07.06.2016 Machtkampf um die Sparkasse - Parallelen zur Sparda-Bank Zurück >

Über eine interessante Entwicklung bei der Stadtsparkasse Düsseldorf berichtet die FAZ. Die Sparkassenaufsicht rüttelt am Selbstverständnis aller Sparkassen. Es geht im Kern darum, ob eine Sparkasse als Anstalt öffentlichen Rechts quasi sich selbst gehört und der Vorstand etwa über den Gewinn weitgehend verfügen darf oder ob der Verwaltungsrat als Kontrollgremium der Träger mehr oder weniger große Mitsprache hat. Der Bürgermeister argumentiert, dass die Stadtsparkasse über erheblich mehr Eigenkapital als gesetzlich vorgeschrieben verfügt, so dass eine Aufstockung der Rücklagen nicht zwingend „notwendig“ sein. Kritisiert wird, dass Vorstände am liebsten vor Ort großzügig Spenden anstatt Gewinne ausschütten.
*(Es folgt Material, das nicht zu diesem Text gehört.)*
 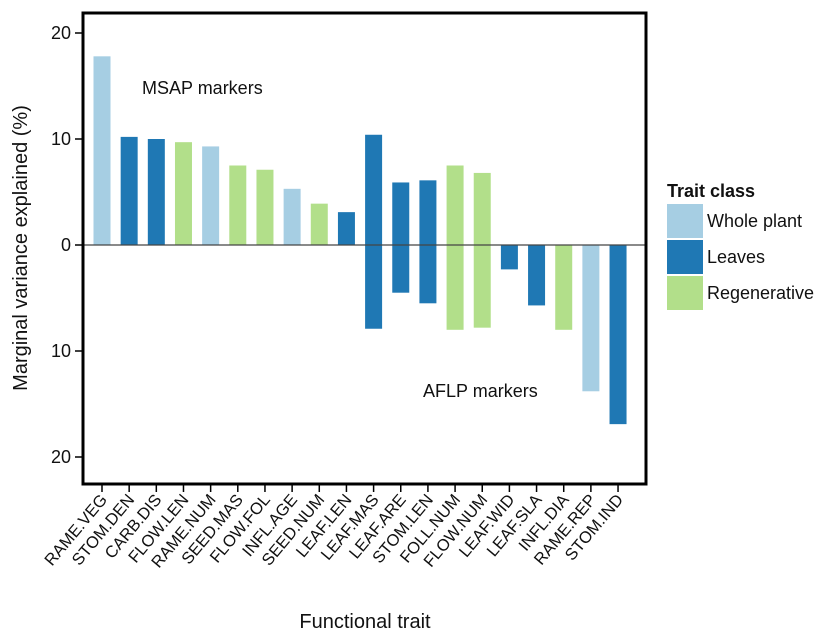 I want to click on legend-title: Trait class, so click(x=711, y=191).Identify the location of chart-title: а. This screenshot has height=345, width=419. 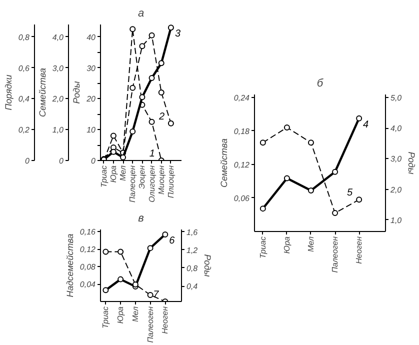
(141, 14).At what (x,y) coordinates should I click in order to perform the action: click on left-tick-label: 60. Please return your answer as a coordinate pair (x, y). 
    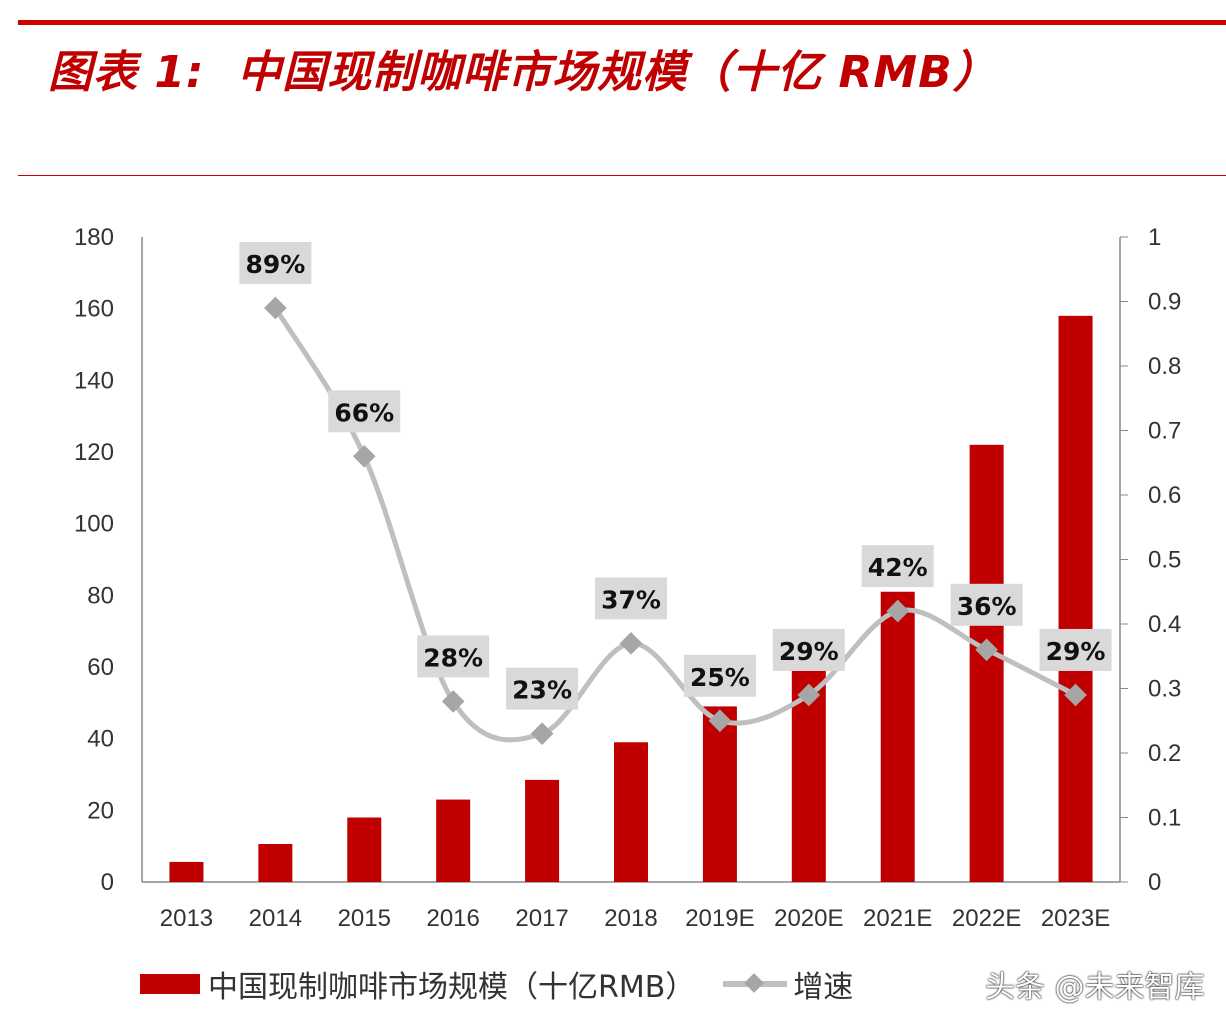
    Looking at the image, I should click on (100, 668).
Damit kann sich die Sparkasse jedes Jahr Freunde machen. Ab 2016 wird die Entscheidungsbefugnis des Verwaltungsrates gestärkt. Das sind erstaunliche Parallelen zur Sparda-Bank. Eigner sind hier nicht die Kommunen, sondern die Mitglieder, also die Kunden. Aber auch hier meinen Vorstand und Mitarbeiter, sie gehören sich selbst, was nicht nur im Wahlverfahren zur Vertreterversammlung, sondern auch in der Dividendenpolitik zum Ausdruck kommt. Auch bei der Sparda-Bank sind die Gewinne in den letzten Jahren stetig gestiegen. Auch sie verfügt über erheblich mehr Eigenkapital als gesetzlich vorgeschrieben. Aber trotzdem steckt sie den größten Teil des Gewinns lieber in die Rücklagen und hat sogar die früher mit 6% großzügige Dividende schrittweise auf 3% reduziert.
Leider gibt es hier keine Instanz wie die Sparkassenaufsicht. Aber die Eigentümer, also die Kunden, könnten bei den Wahlen zur Vertreterversammlung durchaus auf ihre Interessen pochen.